Laura, inspired by the fact that she was describing parts of the west that she and Almanzo had never seen before, wrote extended descriptions of the landscape through the train window on the way to California. She also gave detailed narratives of happy trips to the ocean, visits to the World’s Fair, and rambles around Berkeley, Oakland, and San Francisco. She did have some time to talk with Rose about writing, and the result was that the number of columns that Laura wrote for the Ruralist increased markedly after 1915. Laura and Almanzo decided against moving to California, even though Laura had gone to the Santa Clara valley to check out the prospects. It’s unclear how seriously they had entertained the idea.
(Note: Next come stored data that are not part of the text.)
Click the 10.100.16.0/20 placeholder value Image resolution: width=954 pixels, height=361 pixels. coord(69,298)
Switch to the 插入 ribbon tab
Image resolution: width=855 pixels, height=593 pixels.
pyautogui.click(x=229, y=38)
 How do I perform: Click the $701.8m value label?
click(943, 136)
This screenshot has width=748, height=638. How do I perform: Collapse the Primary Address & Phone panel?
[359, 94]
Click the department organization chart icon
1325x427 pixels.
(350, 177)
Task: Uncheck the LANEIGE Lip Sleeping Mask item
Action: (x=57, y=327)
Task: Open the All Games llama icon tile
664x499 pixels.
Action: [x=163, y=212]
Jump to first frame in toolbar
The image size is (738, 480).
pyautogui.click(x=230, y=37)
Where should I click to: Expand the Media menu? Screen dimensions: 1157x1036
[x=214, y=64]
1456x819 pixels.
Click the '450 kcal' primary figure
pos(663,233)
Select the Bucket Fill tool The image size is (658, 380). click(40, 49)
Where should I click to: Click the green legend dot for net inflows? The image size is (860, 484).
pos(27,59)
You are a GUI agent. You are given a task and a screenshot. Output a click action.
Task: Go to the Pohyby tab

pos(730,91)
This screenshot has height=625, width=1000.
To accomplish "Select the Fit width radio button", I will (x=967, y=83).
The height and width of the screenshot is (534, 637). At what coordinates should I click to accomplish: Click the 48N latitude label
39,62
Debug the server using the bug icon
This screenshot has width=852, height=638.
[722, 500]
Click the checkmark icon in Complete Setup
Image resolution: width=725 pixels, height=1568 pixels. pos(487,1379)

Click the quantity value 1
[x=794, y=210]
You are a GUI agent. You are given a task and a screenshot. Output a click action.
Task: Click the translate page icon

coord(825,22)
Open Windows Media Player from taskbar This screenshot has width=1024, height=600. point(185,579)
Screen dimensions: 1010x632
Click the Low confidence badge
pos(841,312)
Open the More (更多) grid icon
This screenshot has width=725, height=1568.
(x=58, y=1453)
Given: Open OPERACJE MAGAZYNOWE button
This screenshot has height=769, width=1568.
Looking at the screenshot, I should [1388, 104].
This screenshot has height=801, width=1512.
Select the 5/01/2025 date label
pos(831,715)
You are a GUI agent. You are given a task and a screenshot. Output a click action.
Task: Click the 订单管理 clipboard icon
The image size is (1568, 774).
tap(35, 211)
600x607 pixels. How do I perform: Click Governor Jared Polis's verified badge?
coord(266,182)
The trip came to a rather untimely end when Laura fell from the side of a streetcar and had to be treated in a hospital for a concussion.
There is not a lot that can be added to our understanding of Laura’s faith from this book. She does describe several pictures of the crucifixion she saw in the French building at the World’s Fair (West from Home, 148), but the tone of that description is the same as the wallabies and kangaroos next to the New Zealand exhibit or the Keen Cutter knife display. Perhaps more telling is the fact that several times letters mention Sunday activities but never attendance at worship. For instance: “Sunday we went for a twelve mile street car ride all directions over the city and it only cost us a nickel apiece because of transfers.” (West From Home, 98) and “Sunday about five o’clock Rose finished writing for the day and she and I took a street car for the ocean beach.” (West From Home, 143) Laura describes their activities so minutely otherwise, one would imagine that she would have told Almanzo if they had gone to worship.
One gets the impression from these books that Wilder was most interested in church life when she was settled in a community and she knew the people. She was not as interested in attending worship when out of her normal surroundings. It’s pretty clear that Rose was not interested in keeping Sunday in any kind of traditional way, including church services.
Last fall I was at a conference and a presenter suggested describing a person’s faith by looking at their beliefs, their belonging, and their behavior. For Laura this would mean considering her writings about her religious beliefs, what church she belonged to, and what we might infer about her faith from what she did. I’ve conjectured in previous blog entries that while there are few explicit descriptions of her adult doctrinal beliefs, we might best describe her approach to Christianity as mainly having to do with right behavior. I’ve also noted that the only church she ever officially joined was the Congregational Church in DeSmet. She attended the Methodist Church in Mansfield for years without officially becoming a member. These two books suggest that in terms of behavior, she did not have an evangelical desire to attend church services wherever she went.
More next week when I’ve worked through the materials from West Branch more thoroughly.
Page number references are to Laura Ingalls Wilder, On the Way Home: The Diary of a Trip from South Dakota to Mansfield, Missouri, in 1894, with a setting by Rose Wilder Lane (New York: Harper and Row, 1962) and West From Home: Letters of Laura Ingalls Wilder, San Francisco, 1915, edited by Roger Lea MacBride (New York: HarperCollins, 1974).